Vediamo come sono oscillati davvero i prezzi del barile nelle ultime settimane: ad aprile, infatti, il benchmark europeo e asiatico Brent, in parallelo con quello Usa Wti, (West Texas Intermediate) sono diminuiti di circa 1 Usd a barile per giorno.
Il Wti è, comunque, una miscela di diversi petroli greggi americani leggeri e dolci; e viene raffinato soprattutto nel Midwest e sulla costa del Golfo.
Il benchmark detto Brent, invece, viene estratto nel Mare del Nord, ha maggiore e più rapido accesso ai grandi mercati ed è usato, quindi, come benchmark comune per il più vasto mercato petrolifero, mentre il Wti vale oggi, soprattutto, come riferimento per il mercato americano.
Si noti, peraltro, che il mese precedente, marzo, i due benchmark erano crollati rispettivamente di 26,5 Usd/barile e di 24 Usd/barile.
Insomma, lo squilibrio del mercato petrolifero è arrivato in pieno soprattutto sui prezzi future di marzo, mentre le oscillazioni di aprile sono derivate soprattutto dalla definizione dell’accordo Opec plus plus del 2 aprile, definito a 26,03 Usd/barile.
La rottura delle trattative tra sauditi e russi ha generato una superproduzione saudita, prima di 10 milioni di b/g, poi subito di 12 milioni, con una successiva scelta da parte dell’Opec di definire una “caduta” del prezzo del barile a 60 Usd, vista la crisi da pandemia Covid-19.

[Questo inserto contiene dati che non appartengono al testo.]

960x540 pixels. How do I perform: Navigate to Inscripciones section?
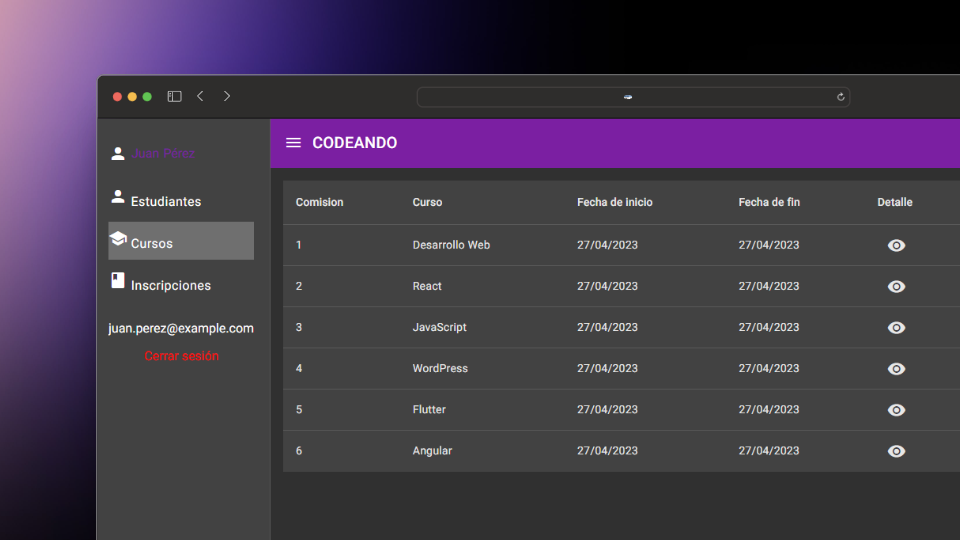[170, 285]
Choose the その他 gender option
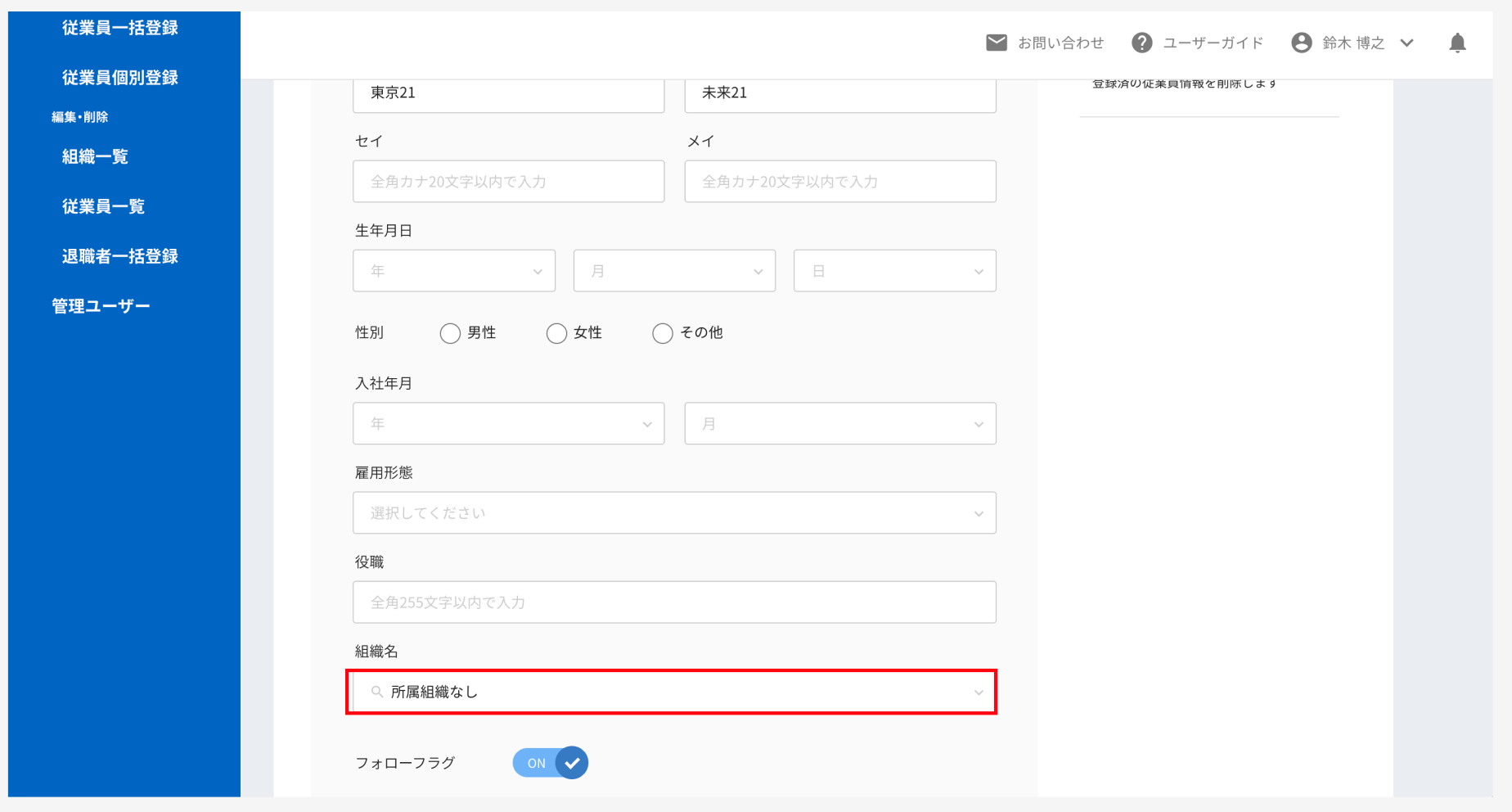 coord(663,333)
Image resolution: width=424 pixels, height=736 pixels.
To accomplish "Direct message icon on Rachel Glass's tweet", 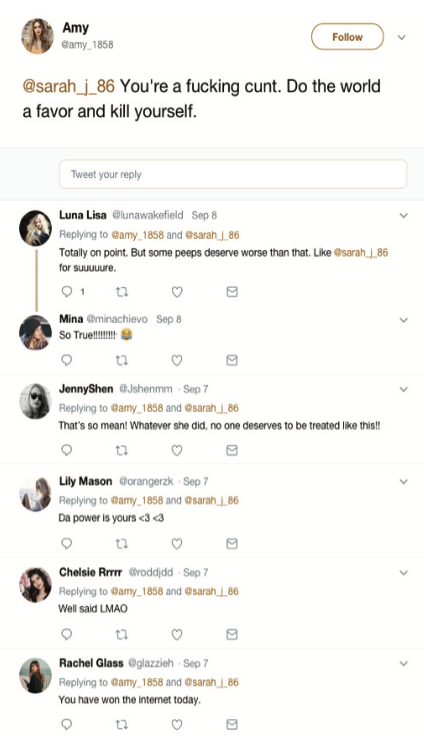I will coord(232,724).
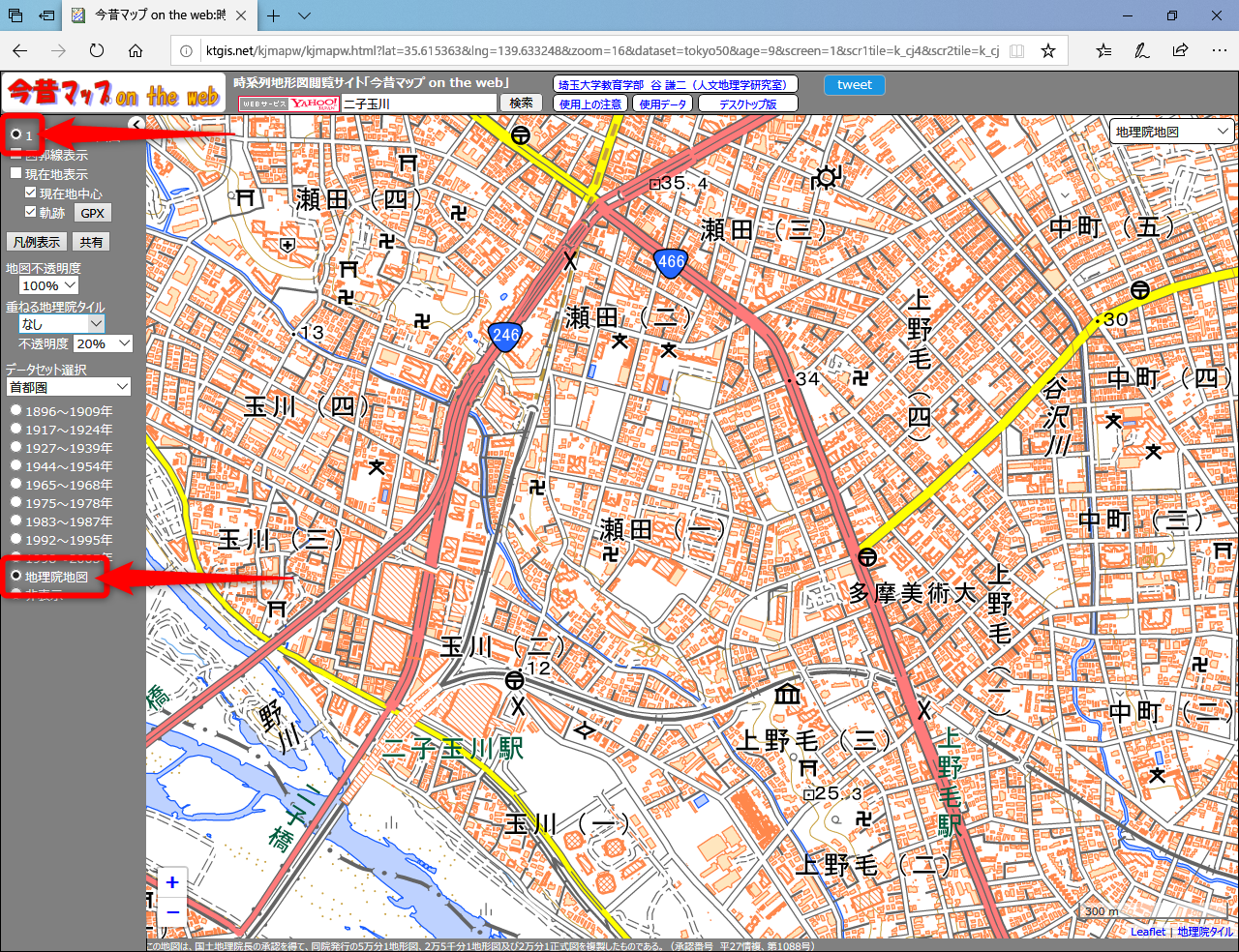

Un errore, ma probabilmente una previsione troppo classicamente macroeconomica, che non accoglie valutazioni strategiche e di concorrenza interna all’Opec, spesso essenziali per fare i prezzi.
Poi, il barile è aumentato subito fino a 34,44 Usd/barile il 9 dello stesso mese, per poi arrivare fino addirittura ai 16,04 Usd/b. il 22 aprile, per poi infine chiudere a 25,04 Usd/b.
Il Wti ha aperto alla metà di aprile a 20,48 Usd/b., per poi arrivare a ai 28,26 Usd/b. e infine chiudere a 19, 29 Usd/b. dopo peraltro essere arrivato al prezzo, negativo e paradossale, di un -37,63 Usd/b., raggiunto il 20 aprile 2020.
Il 14 dello stesso mese, peraltro, il Fondo Monetario Internazionale aveva pubblicato una previsione dalla quale si deduceva che il PIL mondiale si sarebbe ridotto del 3% nel periodo rimanente del 2020, mentre il 15 dello stesso mese la International Energy Agency divulga una sua analisi, nella quale si prevede che la domanda di petrolio si contrarrà, a tutto il 2020, di 9.300.000 barili/giorno.
Da ciò deriva logicamente che il Wti future, con consegna a maggio, sia immediatamente crollato al minimo dei -37,63 Usd/barile, ma qui il problema vero è lo stoccaggio. I contratti a breve non lo contemplano affatto.
È stato proprio questo, in effetti, come dicono molti analisti del settore, a far scendere i prezzi. Non a caso, infatti, le scorte commerciali petrolifere Usa si sono accresciute di molto, dai 469.193.000 barili del 27 marzo scorso ai 527.631.000 barili il 24 maggio, è quindi probabile che il U.S. Etf Oil Fund, crollato del 15% nella sola sessione del 27 aprile dopo aver annunciato grandi trasformazioni nella composizione del suo portafoglio, sia caduto per l’eccesso di stoccaggio imprevisto. Ovvero, il Fondo statunitense ha dichiarato di volersi togliere dal portafoglio tutti i contratti Wti con scadenza a giugno, e di sostituirli con contratti a più lungo termine. Con evidenti perdite immediate.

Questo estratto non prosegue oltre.